# Task description
When a line in the records includes the string "JavaScript", it goes into the tally; report that tally alone.

# Entries shown
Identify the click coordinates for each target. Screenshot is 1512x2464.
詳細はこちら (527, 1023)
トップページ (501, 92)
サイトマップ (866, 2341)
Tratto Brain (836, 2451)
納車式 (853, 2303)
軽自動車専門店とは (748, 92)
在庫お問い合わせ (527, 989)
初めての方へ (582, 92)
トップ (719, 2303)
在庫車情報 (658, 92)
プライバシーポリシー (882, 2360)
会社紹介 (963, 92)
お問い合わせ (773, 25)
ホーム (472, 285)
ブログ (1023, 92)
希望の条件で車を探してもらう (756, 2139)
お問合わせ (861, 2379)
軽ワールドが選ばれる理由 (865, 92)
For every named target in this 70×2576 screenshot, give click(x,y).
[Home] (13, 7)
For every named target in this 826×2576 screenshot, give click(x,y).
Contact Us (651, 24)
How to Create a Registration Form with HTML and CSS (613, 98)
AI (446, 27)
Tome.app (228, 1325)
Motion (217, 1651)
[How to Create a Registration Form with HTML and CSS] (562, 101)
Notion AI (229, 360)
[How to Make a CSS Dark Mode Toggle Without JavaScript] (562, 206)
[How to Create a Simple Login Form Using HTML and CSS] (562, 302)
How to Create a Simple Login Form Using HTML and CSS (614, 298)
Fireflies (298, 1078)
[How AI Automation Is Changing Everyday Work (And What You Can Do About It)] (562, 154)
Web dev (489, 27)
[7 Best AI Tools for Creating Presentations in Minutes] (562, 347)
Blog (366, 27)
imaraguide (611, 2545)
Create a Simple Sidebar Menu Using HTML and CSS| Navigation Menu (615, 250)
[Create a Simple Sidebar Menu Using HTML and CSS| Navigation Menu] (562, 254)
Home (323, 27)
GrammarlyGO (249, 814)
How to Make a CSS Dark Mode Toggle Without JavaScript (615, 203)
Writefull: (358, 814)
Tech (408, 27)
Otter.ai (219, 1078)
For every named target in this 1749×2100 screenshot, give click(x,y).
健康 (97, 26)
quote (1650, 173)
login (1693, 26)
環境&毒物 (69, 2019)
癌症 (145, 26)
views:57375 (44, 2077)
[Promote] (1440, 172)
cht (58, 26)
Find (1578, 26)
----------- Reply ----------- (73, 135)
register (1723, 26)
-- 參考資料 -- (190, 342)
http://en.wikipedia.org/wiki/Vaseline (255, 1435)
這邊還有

# Output
2